Ode to my vagina

Let’s talk periods, baby. Let’s talk about you and me. Let’s talk about all the way we bleed together, yeah, baby. Let’s talk about, periods.

Wow, I totally sound like that sex ed video we all had to watch in 5th grade where the boys and girls were put in separate rooms and the boys emerged holding deodorant sticks and the girls emerged with the realization that they’re literally baby making machines.

Did your video have a sleepover where the mom made pancakes in the shape of the female reproduction system (like the whole thing, the whole thing)? I think she may have been their school nurse and/or pancake competition winner because that thing was detailed and looked delicious.

Anyways, well while I’ve been traveling for the last few months I had to take on a new approach to my special time of the month. Drinking alone. Oh and my period.

Before I left on my trip I was having dinner with some friends and someone brought up her Diva Cup (was I accidentally in a commercial?). Another friend agreed she loved hers and we all leaned in to hear their magical experience with a menstrual cup.

First of all, I had a weird problem with the name. Diva Cup. I absolutely hated that feminine products were constantly trying to come off as princess and sparkle themed. I wanted a tampon that had flames printed on the side of the packaging. Fire crotch! Yeah!!!

Enough of that.

Anyways, as my friends discussed the benefits of the Diva Cup I was brought back to the time I first used a tampon. I must’ve been around 12 or 13 and my friend really wanted to go swimming. Goddammit, why do kids always want to go swimming?

I was on my period at the time and didn’t want to see my pad try to absorb anything else. She basically told me to grow up and shove in a tampon. So after that pep talk, I snuck into my mom’s bathroom and stole a tampon. I looked at it, looked at my crotch, looked at it again and gulped. Audibly.

Five minutes later my mom was drawn to her room because she heard her daughter running (more like waddling) around screaming, “I’m never having sex, I’m never having sex!”. (Naturally, I assumed anything shoved up there would be painful and awkward. That’s what I call effective abstinence-based education.) Once she calmed me down I went back into the bathroom to remove the tampon that was half hanging out of me.

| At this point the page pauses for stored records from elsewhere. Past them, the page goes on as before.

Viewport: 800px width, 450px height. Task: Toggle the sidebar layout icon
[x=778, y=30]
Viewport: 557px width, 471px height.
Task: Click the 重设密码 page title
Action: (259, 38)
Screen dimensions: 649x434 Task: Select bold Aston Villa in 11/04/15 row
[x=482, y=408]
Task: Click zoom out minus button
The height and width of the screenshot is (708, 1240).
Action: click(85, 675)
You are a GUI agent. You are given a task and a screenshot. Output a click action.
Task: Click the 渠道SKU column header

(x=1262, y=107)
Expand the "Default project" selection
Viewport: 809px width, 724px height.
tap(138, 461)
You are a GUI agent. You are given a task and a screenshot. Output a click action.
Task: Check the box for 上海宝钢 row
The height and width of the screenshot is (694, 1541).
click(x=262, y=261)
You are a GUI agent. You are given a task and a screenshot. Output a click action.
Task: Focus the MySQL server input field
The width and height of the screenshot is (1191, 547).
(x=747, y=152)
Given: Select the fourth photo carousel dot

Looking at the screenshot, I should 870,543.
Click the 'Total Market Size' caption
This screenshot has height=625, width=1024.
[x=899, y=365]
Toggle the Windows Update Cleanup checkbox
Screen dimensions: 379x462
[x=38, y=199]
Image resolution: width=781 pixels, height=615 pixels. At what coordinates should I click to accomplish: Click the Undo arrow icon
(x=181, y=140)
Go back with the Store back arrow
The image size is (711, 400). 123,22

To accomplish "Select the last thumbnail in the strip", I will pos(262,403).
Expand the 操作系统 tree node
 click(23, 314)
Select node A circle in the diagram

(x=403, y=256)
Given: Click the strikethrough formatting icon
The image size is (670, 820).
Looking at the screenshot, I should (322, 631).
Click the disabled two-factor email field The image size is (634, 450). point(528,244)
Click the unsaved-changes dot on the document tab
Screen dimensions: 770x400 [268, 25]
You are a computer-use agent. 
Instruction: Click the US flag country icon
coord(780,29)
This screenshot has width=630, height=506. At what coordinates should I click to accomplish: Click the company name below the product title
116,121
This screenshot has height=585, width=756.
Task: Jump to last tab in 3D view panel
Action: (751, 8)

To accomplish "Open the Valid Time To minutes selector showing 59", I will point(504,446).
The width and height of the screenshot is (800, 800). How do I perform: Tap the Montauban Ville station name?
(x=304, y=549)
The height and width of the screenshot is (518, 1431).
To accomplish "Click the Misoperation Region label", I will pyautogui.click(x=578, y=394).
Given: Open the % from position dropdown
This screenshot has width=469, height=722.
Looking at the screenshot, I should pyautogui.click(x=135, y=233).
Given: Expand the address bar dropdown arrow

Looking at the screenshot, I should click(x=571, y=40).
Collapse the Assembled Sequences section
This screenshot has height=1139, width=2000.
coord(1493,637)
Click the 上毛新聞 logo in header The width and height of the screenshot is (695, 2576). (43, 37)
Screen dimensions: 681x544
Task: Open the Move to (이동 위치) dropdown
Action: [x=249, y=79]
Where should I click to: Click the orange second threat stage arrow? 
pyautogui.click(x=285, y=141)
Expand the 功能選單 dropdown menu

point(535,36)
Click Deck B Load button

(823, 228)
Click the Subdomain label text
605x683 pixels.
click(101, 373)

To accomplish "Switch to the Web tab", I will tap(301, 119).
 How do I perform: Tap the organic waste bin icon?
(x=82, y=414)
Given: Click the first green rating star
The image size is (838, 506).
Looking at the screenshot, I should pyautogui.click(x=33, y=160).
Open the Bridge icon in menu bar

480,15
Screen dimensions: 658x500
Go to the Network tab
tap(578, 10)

Like a bomb squad, both my friend and mom talked me through the process from the other side of the door. I emerged triumphant with the string dangling between my legs like a freaking pull-string doll.

Did we go to the pool? God, no, my friend moved on to apple slices and peanut butter. Did I finally enter into the world of womanhood? Hell yes.

Now, I was looking down the barrel of a very long trip, traveling to countries I didn’t speak the language of. I was still embarrassed to buy tampons at the local pharmacy. I make strange small talk and the cashier frowns at me with concern.

But I decided to do it. I’d buy a Diva Cup, it just made sense. However, I did pack an entire box of tampons as a back up in case I chickened out. Well, I basically used the whole box the first period so my back was against the wall. Also, it cleared a bunch of space in my carry-on.

I took the cup into the bathroom and stared at it for a while. I looked at it, looked at my crotch, and looked at it again. Gulp.

But I did it! I squeezed that sucker in there and it worked like a charm. Plus, I didn’t have to change it for like 12 hours (I really pushed it to its limits) which meant I only had to change it once in the morning and once before I went to bed.

I won’t lie, the first time I removed it, it was like a horror scene. But I’ve gotten the hang out of it since. Now I never have to be that girl who’s wandering around asking people if they have a tampon with desperation in her eyes (that was me, that was always me).

It felt like a hefty investment but it will save me so much in the long run. This isn’t an ad, but seriously give it a try. Then please send in a story of how it went down for you because I bet it was hilarious. Please include the curse words that rang out from the bathroom.

Or don’t send in a story, but research wonderful organizations like Femme International and their Feminine Health Management Program. Or donate because everyone loves money and you get to feel like a good person and everyone will hate you at the dinner party because you’re the cool kid who supports women.